__Jouw doel__.
Hernoem alsjeblieft in de records, beginnend bij de regel met "Task: Show the new password with eye icon" en doorlopend tot en met de regel met "Action: point(790,589)", "eye icon" tot "eye button" en geef alleen die regels verder ongewijzigd terug. Laat de afbeeldingen weg uit je antwoord.

__Records__.
========================================
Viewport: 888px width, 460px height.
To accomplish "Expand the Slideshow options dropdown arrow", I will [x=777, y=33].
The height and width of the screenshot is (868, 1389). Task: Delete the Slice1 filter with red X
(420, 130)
========================================
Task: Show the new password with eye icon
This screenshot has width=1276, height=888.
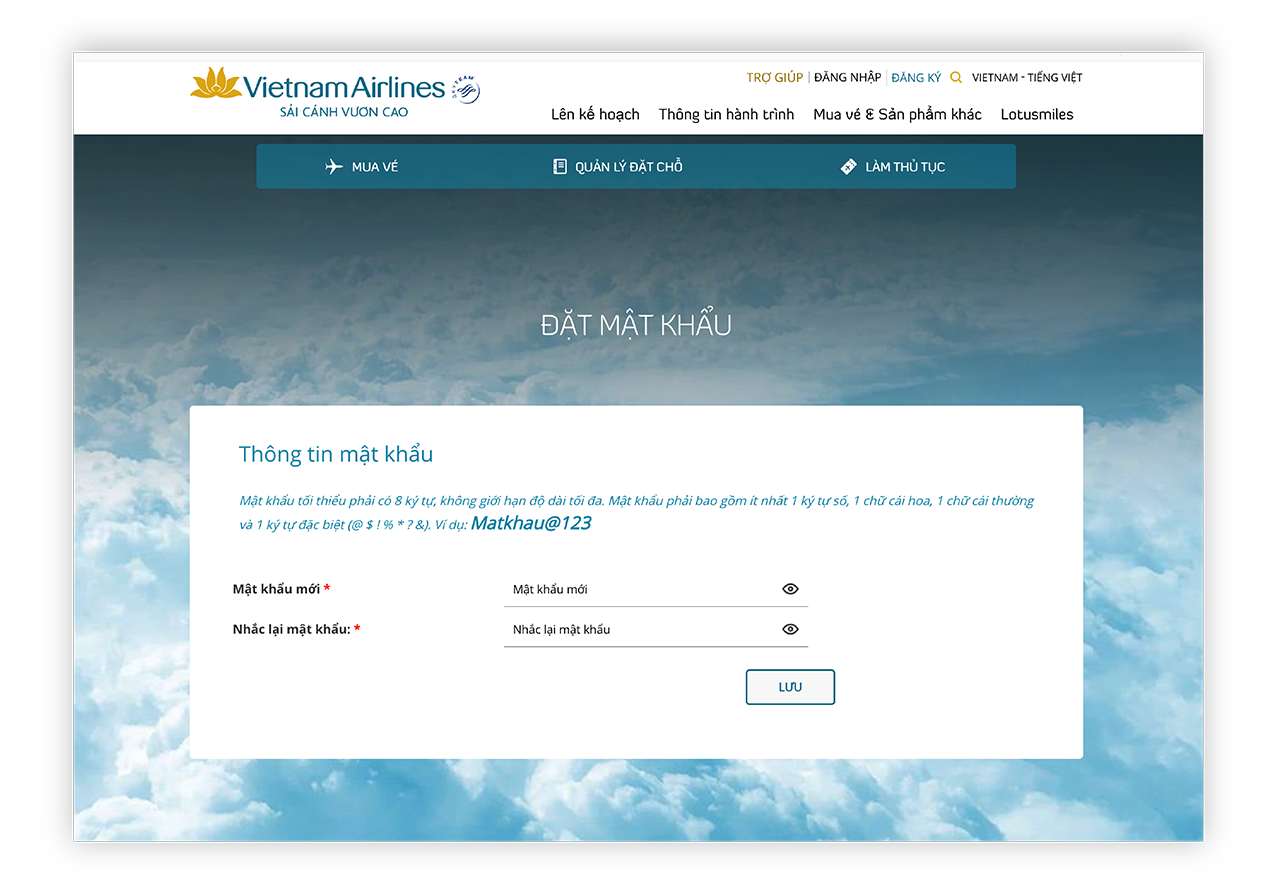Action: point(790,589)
========================================
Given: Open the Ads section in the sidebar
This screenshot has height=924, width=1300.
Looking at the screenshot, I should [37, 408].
========================================
__Definitief antwoord__.
Task: Show the new password with eye button
This screenshot has width=1276, height=888.
Action: point(790,589)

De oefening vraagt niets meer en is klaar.